» Exercise brief:
Among the entries that follow, find every line with the word "each" and list it.
━━━━━ Source information ━━━━━
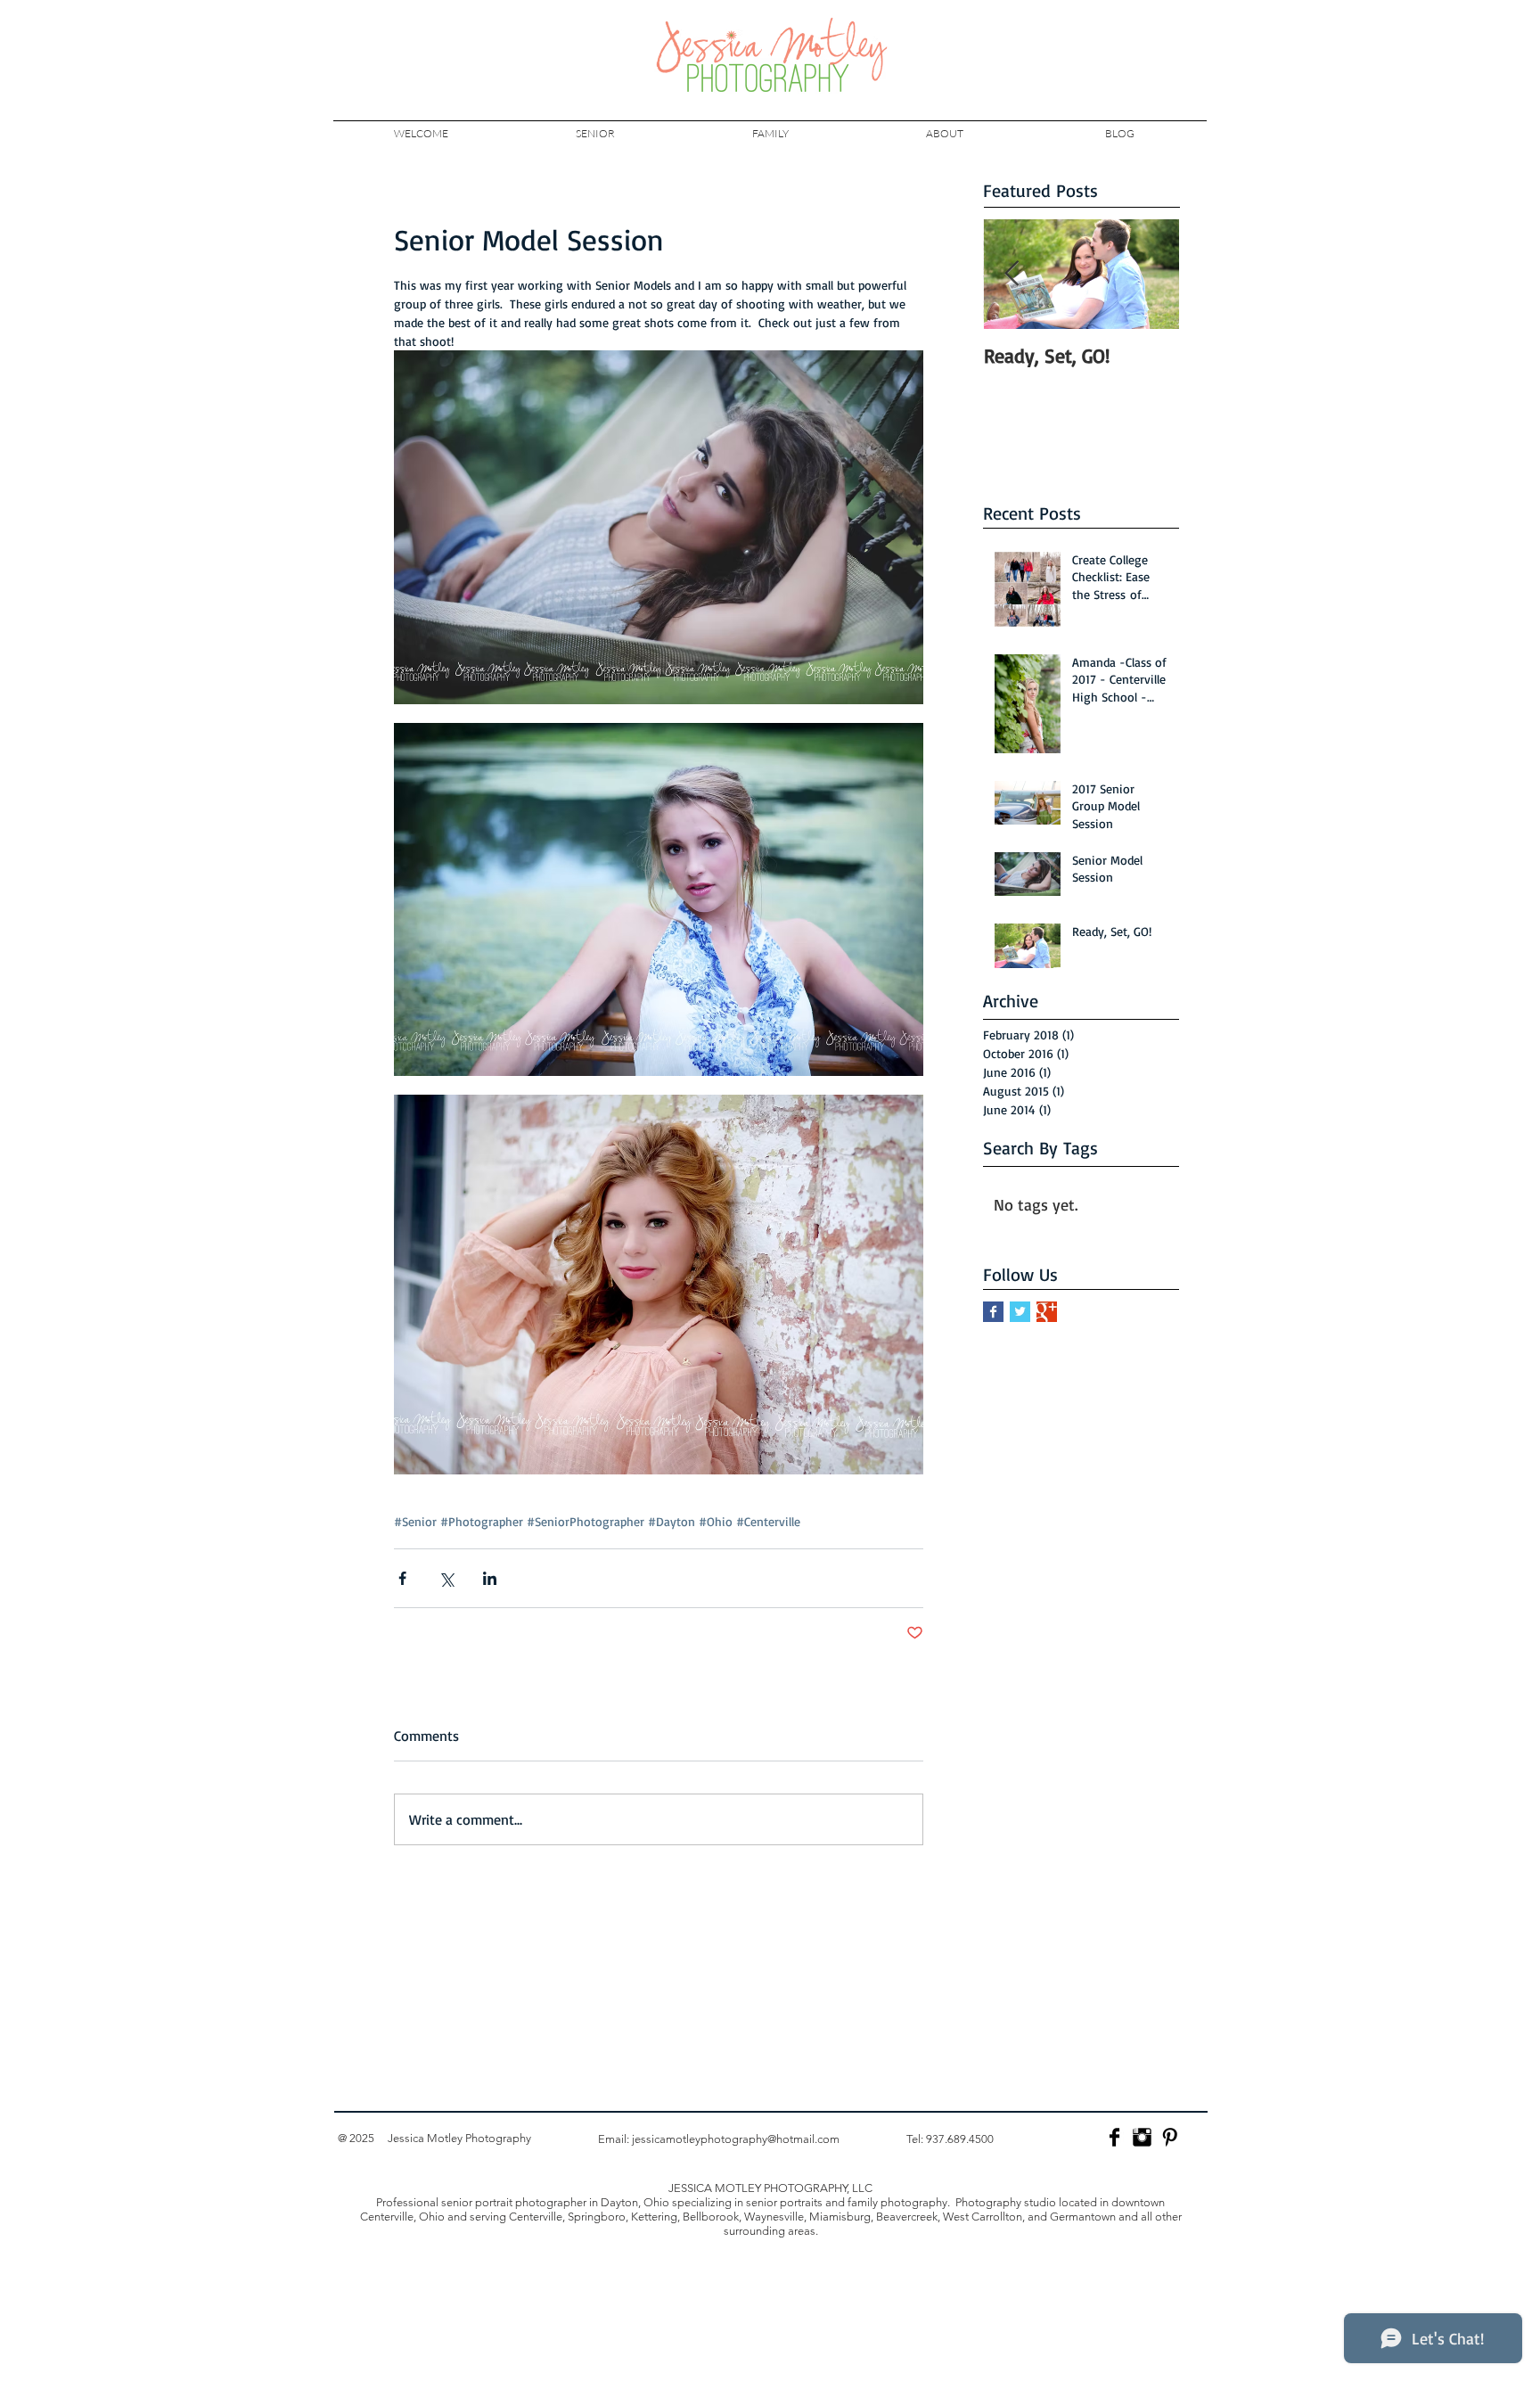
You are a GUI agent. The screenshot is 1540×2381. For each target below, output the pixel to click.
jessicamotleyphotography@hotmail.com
━━━━━
━━━━━ Source information ━━━━━
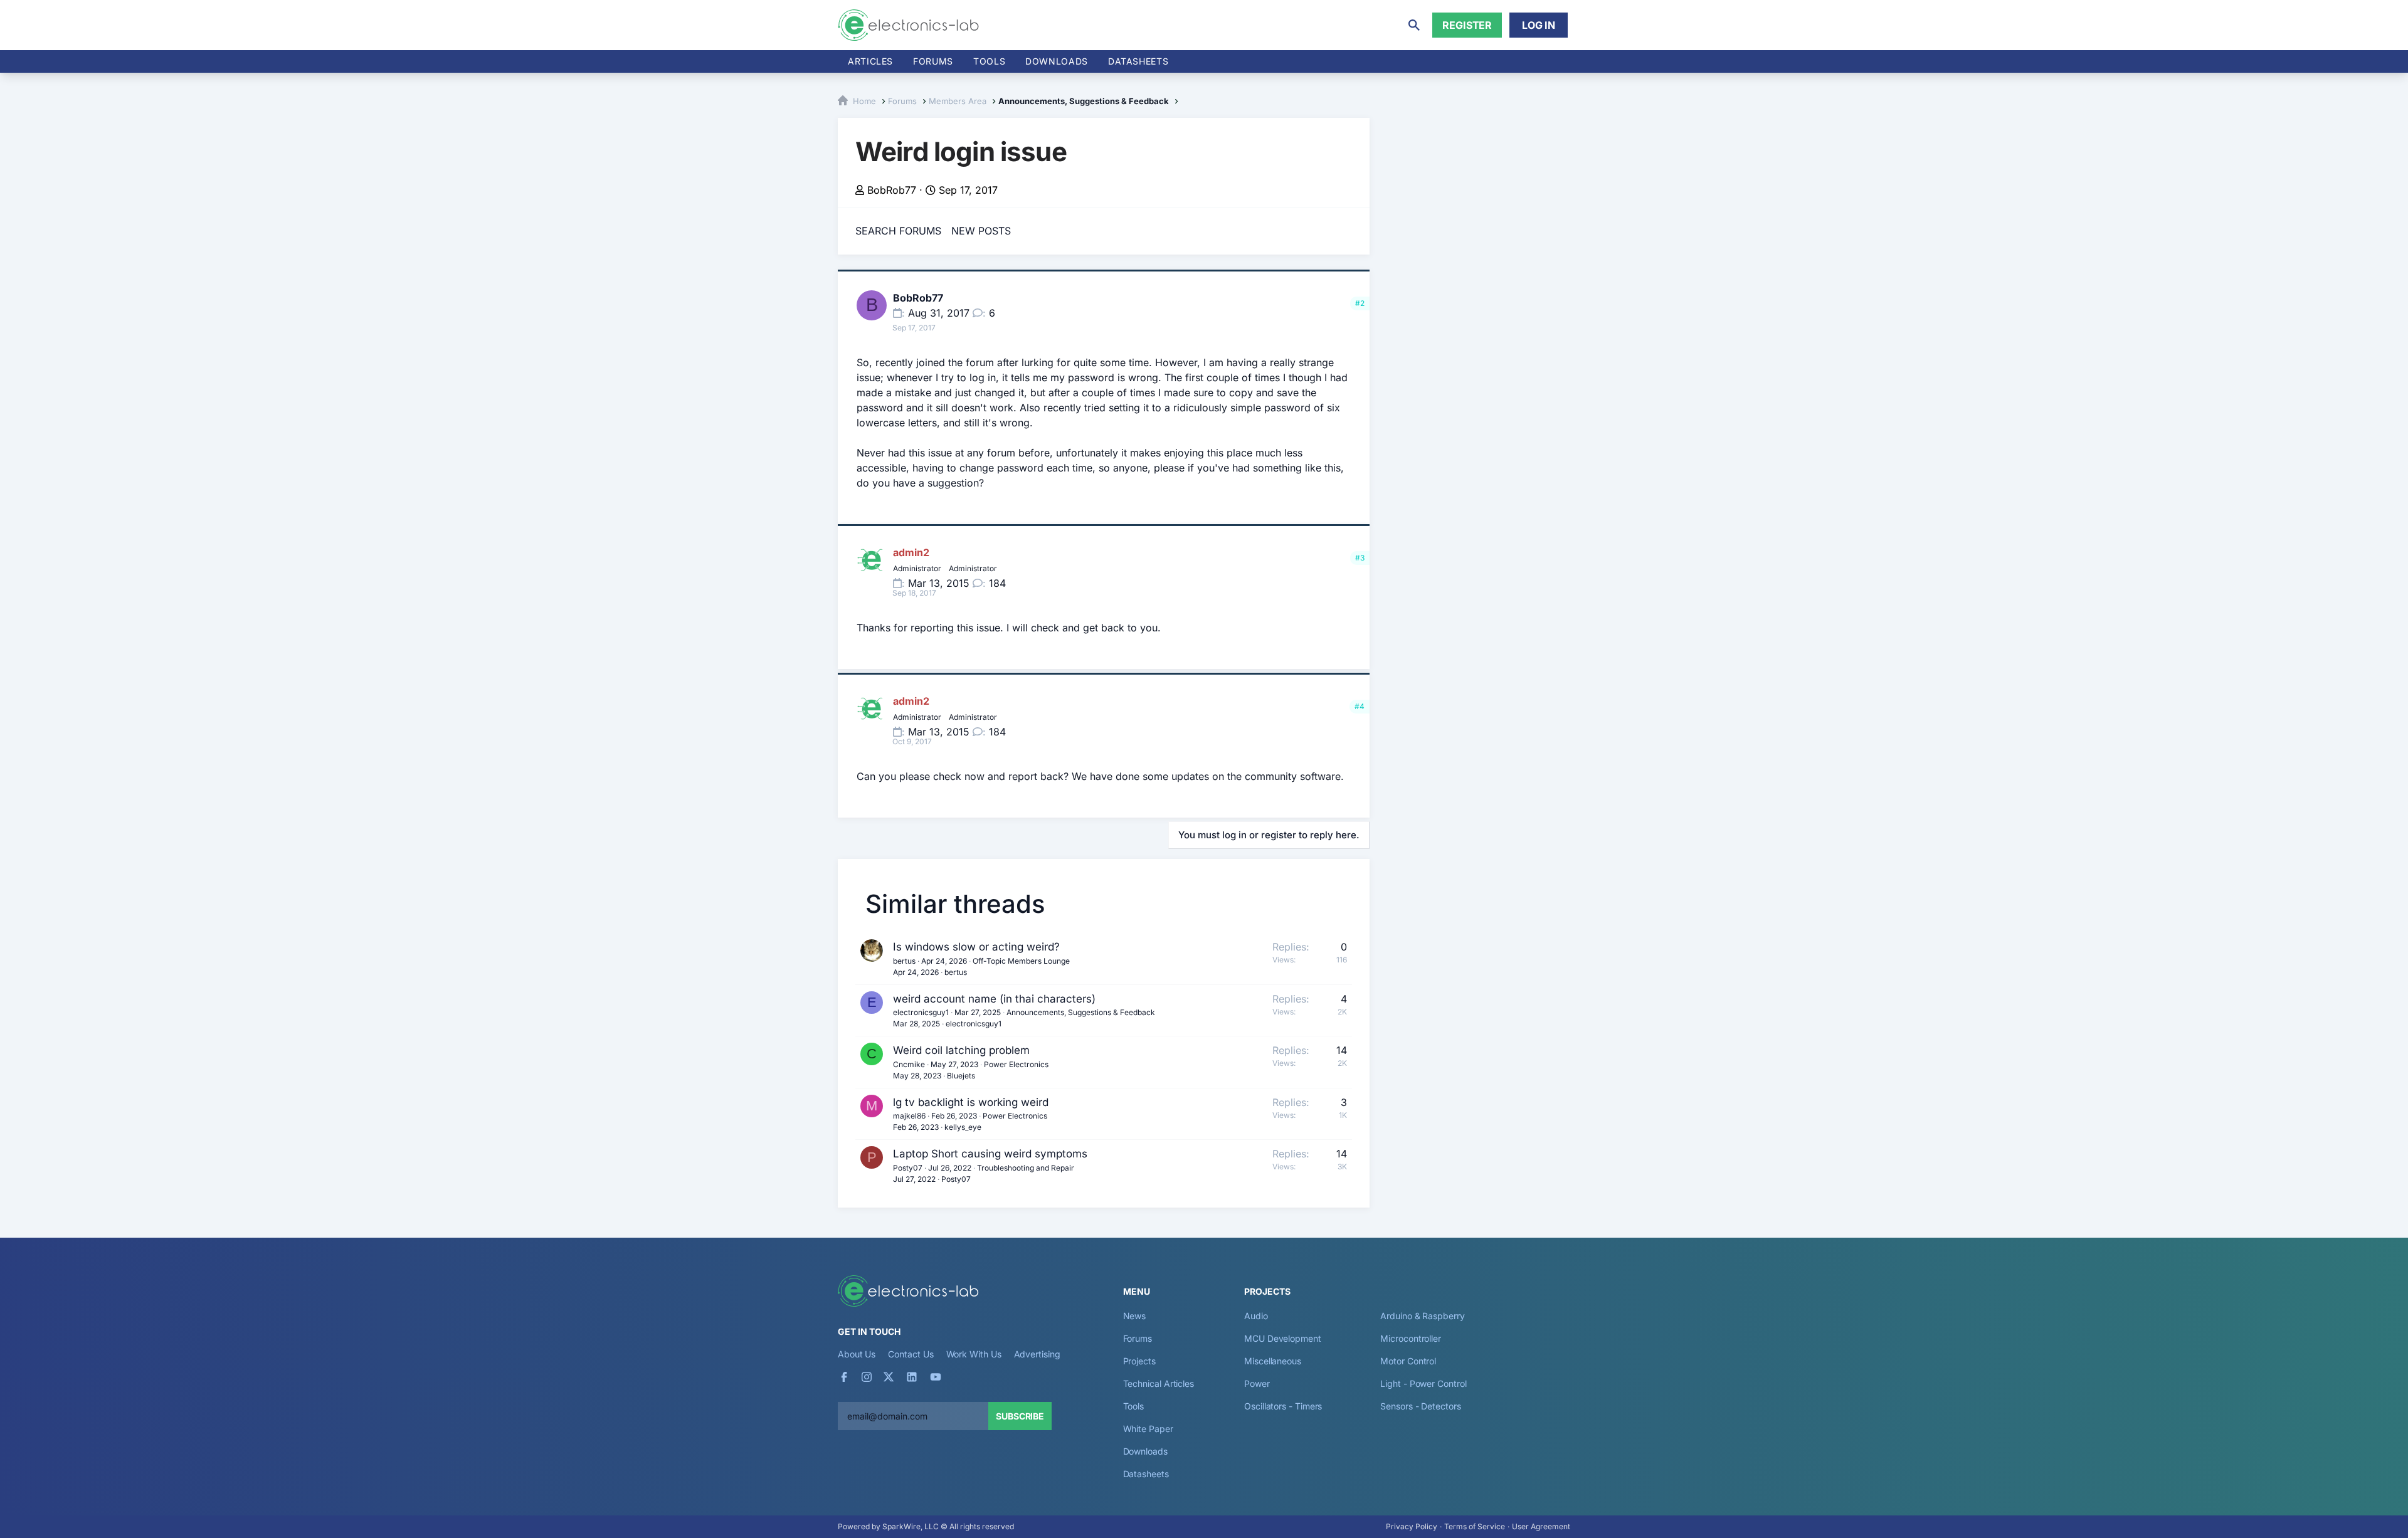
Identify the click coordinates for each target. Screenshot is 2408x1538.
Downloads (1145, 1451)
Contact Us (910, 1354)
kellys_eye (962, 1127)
━━━━━
» Result:
You are a GUI agent. The screenshot is 1540×2381. For each target below, output the pixel to click.
Identify the click coordinates for each target. Screenshot is 2408x1538.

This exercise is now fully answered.